::: Entries supplied
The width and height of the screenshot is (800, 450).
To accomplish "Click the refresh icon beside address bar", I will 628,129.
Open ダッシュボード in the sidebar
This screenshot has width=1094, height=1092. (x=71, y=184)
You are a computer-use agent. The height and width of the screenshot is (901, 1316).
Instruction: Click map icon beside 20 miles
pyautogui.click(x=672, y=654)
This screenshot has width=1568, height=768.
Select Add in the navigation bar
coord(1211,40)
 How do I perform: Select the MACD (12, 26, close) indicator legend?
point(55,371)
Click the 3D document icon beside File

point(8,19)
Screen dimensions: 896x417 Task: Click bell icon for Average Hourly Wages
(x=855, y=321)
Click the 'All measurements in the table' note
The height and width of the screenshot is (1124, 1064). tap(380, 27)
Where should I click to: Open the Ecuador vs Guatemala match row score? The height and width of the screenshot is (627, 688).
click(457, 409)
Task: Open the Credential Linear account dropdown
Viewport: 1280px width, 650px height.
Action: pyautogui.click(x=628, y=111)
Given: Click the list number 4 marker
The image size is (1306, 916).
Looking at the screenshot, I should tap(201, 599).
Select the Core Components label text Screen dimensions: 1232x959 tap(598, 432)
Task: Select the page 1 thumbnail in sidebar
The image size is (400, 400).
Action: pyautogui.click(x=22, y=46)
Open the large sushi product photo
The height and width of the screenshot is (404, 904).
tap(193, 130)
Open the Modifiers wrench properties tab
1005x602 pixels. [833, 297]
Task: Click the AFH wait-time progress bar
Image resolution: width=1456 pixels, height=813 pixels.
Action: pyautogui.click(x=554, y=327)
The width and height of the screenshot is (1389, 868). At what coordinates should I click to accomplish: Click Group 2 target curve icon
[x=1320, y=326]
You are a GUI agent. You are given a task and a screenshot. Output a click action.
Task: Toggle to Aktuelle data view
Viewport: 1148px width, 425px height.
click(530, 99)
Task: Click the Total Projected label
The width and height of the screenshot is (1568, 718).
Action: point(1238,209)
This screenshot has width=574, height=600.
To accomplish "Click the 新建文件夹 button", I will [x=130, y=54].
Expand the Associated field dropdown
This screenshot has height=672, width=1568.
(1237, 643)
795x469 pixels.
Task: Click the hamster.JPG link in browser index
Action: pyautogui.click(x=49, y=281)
::::::
**Objective**.
Can you quote every one of the rows above, word for word?

**Exercise solution**.
The width and height of the screenshot is (800, 450).
To accomplish "Click the refresh icon beside address bar", I will 628,129.
Open ダッシュボード in the sidebar
This screenshot has width=1094, height=1092. (x=71, y=184)
You are a computer-use agent. The height and width of the screenshot is (901, 1316).
Instruction: Click map icon beside 20 miles
pyautogui.click(x=672, y=654)
This screenshot has width=1568, height=768.
Select Add in the navigation bar
coord(1211,40)
 How do I perform: Select the MACD (12, 26, close) indicator legend?
point(55,371)
Click the 3D document icon beside File

point(8,19)
Screen dimensions: 896x417 Task: Click bell icon for Average Hourly Wages
(x=855, y=321)
Click the 'All measurements in the table' note
The height and width of the screenshot is (1124, 1064). tap(380, 27)
Where should I click to: Open the Ecuador vs Guatemala match row score? The height and width of the screenshot is (627, 688).
click(457, 409)
Task: Open the Credential Linear account dropdown
Viewport: 1280px width, 650px height.
Action: pyautogui.click(x=628, y=111)
Given: Click the list number 4 marker
The image size is (1306, 916).
Looking at the screenshot, I should tap(201, 599).
Select the Core Components label text Screen dimensions: 1232x959 tap(598, 432)
Task: Select the page 1 thumbnail in sidebar
The image size is (400, 400).
Action: pyautogui.click(x=22, y=46)
Open the large sushi product photo
The height and width of the screenshot is (404, 904).
tap(193, 130)
Open the Modifiers wrench properties tab
1005x602 pixels. [833, 297]
Task: Click the AFH wait-time progress bar
Image resolution: width=1456 pixels, height=813 pixels.
Action: pyautogui.click(x=554, y=327)
The width and height of the screenshot is (1389, 868). At what coordinates should I click to accomplish: Click Group 2 target curve icon
[x=1320, y=326]
You are a GUI agent. You are given a task and a screenshot. Output a click action.
Task: Toggle to Aktuelle data view
Viewport: 1148px width, 425px height.
click(530, 99)
Task: Click the Total Projected label
The width and height of the screenshot is (1568, 718).
Action: point(1238,209)
This screenshot has width=574, height=600.
To accomplish "Click the 新建文件夹 button", I will [x=130, y=54].
Expand the Associated field dropdown
This screenshot has height=672, width=1568.
(1237, 643)
795x469 pixels.
Task: Click the hamster.JPG link in browser index
Action: pyautogui.click(x=49, y=281)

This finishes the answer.